Business Interest in Blockchain Booms
Billions of dollars are flowing from around the globe into pioneering digital ledger technologies.
Bitcoin may have brought blockchain into the limelight, but
the technology behind cryptocurrency record-keeping is
increasingly spreading into the mainstream business world.
“Companies that move products and people through
complex supply chains see promise in the inherent security
and ease of use of blockchain,” says David Schatsky, an
emerging technologies analyst and managing director at
Deloitte LLP, in an interview with Kim S. Nash for the Wall
A blockchain digital ledger allows users to add blocks of
information to the chain after each party runs algorithms to
mutually evaluate and validate a proposed transaction. Once
approved, the transaction or data is time-stamped and added
to the chain, which is inherently encrypted, unchangeable,
and always up-to-date on all users’ systems.
Nash reports British Airways is testing blockchain for
maintaining consistent real-time flight data across airport
gates and monitors, airline websites, and in customer apps.
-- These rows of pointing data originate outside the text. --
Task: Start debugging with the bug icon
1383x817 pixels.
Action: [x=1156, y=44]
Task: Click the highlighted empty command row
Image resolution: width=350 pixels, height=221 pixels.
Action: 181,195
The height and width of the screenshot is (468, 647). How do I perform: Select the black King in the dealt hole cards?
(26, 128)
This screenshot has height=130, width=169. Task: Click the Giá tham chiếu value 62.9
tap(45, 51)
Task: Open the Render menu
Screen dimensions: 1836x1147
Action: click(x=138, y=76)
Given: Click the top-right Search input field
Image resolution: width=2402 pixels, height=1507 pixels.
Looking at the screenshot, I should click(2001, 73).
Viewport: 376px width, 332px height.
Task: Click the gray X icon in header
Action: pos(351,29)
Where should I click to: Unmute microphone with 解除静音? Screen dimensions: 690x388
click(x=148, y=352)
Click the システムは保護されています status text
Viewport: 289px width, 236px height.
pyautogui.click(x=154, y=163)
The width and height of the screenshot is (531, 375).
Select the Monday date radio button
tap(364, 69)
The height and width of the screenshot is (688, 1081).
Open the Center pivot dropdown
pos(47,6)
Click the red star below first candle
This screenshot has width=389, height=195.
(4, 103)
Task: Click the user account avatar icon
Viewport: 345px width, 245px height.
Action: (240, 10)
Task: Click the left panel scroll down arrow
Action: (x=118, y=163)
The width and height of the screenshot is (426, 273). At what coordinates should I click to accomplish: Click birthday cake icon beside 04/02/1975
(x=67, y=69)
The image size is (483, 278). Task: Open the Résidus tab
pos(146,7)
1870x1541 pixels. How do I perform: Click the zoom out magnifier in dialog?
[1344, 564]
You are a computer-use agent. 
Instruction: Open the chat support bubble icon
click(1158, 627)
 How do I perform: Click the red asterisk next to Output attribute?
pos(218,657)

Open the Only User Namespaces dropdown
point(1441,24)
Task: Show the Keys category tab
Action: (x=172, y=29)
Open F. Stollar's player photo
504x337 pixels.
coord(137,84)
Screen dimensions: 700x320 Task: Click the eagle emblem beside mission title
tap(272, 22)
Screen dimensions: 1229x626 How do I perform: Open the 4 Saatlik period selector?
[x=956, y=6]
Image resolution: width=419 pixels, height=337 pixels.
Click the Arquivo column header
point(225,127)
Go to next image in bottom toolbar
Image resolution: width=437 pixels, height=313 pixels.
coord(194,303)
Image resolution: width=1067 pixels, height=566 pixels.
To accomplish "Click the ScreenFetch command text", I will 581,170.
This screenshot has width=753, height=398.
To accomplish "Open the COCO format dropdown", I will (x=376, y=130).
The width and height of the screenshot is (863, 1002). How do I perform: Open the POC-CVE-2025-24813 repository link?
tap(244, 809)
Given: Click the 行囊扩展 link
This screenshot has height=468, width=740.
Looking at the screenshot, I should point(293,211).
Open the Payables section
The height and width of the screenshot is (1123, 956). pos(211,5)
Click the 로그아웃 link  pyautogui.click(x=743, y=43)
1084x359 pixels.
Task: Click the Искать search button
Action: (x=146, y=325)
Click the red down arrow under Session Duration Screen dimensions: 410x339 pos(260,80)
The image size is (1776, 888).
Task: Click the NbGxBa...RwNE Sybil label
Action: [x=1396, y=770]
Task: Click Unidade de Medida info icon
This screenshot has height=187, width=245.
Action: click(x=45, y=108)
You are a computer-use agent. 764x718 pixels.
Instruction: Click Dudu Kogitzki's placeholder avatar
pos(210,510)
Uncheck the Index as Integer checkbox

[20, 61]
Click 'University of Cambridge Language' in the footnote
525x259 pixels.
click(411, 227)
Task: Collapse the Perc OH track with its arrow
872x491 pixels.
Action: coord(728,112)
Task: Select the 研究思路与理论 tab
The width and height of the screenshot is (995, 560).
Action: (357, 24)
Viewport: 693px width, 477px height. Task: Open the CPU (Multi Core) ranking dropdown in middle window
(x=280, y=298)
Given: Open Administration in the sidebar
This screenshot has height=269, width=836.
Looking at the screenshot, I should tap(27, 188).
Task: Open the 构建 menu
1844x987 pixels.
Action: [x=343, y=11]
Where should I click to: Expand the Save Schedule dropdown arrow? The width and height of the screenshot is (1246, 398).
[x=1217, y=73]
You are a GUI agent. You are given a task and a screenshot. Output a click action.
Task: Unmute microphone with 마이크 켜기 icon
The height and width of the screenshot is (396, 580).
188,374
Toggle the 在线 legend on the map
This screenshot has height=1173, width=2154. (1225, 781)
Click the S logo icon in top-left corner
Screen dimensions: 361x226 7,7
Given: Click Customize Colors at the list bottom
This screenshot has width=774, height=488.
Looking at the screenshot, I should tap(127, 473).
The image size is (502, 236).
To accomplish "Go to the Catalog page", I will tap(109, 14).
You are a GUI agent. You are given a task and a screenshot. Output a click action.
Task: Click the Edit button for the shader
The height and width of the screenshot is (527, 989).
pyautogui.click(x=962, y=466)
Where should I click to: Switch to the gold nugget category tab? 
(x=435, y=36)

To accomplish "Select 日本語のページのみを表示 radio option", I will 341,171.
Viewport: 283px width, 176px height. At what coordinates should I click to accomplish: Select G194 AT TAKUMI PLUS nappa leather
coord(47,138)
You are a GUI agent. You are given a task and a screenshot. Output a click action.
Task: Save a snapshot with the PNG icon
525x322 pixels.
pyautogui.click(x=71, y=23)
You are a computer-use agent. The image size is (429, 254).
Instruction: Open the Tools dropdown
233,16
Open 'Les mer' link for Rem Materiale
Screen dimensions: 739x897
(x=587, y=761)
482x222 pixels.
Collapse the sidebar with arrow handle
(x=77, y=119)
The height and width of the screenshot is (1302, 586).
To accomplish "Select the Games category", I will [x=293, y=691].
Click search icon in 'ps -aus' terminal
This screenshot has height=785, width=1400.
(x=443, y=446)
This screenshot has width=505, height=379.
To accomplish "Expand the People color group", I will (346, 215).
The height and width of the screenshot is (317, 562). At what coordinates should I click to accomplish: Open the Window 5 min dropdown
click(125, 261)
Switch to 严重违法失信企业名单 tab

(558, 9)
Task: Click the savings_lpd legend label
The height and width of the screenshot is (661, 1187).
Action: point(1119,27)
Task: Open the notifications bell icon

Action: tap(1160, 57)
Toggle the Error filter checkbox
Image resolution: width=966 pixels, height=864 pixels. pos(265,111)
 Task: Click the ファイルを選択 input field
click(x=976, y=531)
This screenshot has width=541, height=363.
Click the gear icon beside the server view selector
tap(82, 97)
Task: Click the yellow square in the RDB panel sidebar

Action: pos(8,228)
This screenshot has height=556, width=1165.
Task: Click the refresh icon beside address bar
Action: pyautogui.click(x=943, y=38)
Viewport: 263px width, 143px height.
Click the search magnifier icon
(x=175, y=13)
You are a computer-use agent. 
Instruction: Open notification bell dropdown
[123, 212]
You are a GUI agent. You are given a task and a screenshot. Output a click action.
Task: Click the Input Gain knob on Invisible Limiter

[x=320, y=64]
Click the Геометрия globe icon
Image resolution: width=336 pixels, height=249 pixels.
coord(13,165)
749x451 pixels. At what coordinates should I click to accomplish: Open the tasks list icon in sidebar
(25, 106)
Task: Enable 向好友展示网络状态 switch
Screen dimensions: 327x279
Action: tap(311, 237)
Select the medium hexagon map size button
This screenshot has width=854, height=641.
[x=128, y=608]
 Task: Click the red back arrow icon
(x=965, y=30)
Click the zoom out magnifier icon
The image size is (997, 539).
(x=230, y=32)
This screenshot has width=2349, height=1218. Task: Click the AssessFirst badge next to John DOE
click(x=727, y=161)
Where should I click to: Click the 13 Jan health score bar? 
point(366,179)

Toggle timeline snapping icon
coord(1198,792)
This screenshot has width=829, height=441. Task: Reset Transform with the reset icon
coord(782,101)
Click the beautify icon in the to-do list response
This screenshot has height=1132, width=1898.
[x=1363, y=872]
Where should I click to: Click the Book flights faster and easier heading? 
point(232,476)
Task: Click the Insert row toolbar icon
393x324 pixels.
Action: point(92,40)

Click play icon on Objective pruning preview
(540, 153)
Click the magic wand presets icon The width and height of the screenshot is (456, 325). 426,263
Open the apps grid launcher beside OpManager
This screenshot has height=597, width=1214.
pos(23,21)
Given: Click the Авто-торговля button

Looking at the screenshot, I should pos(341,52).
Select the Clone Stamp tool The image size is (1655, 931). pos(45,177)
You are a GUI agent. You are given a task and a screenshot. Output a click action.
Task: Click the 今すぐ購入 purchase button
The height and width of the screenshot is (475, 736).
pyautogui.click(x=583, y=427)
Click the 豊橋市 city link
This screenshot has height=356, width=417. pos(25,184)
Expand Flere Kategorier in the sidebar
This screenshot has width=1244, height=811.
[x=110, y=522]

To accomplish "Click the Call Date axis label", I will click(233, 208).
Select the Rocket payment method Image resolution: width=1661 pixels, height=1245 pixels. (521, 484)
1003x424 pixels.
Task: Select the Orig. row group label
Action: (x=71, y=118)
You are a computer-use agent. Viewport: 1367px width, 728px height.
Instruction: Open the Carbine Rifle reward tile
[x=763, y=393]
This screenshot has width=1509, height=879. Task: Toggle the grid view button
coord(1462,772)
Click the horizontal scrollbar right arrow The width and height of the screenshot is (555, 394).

Walmart is also betting big on the technology, developing
blockchain solutions with IBM to manage its supply-chain
data for dozens of products.
As Nash learned, Walmart’s blockchain allows the company
to precisely track the produce and products it carries. For
instance, the retailer has been testing the technology for
several months in its mango supply chain between the U.S.,
Mexico, and some South American countries.
“After a mango is picked from a tree, it makes many stops
before getting to a store shelf. Farmers, packing-house
workers, and others along the way use a mobile app from
Walmart to send details such as harvest dates, locations, and
images of their fruit to the retailer’s blockchain,” Nash writes.
Walmart’s head of food safety, Frank Yiannas, tells Nash that
the process is simpler and more secure than the array of
barcodes, scanners, paper forms, and individual databases
typically used. In fact, in a simulated recall, Yiannas says his
team traced the origin of a bag of sliced mangoes in just 2.2
seconds in the blockchain versus the nearly seven days it
took using Walmart’s other systems.
Yiannas explains that blockchain’s speed and accuracy
allows the retailer to save sales, and prevent further illness
and possibly death, as stores will know exactly which
mangoes to pull off shelves in case of crisis.
With corporate spending on blockchain software expected
to reach $2.1 billion in 2018, up from $945 million in 2017,
according to researcher International Data Corp., blockchain
is quickly becoming a technology accounting and finance
professionals will need to know and embrace.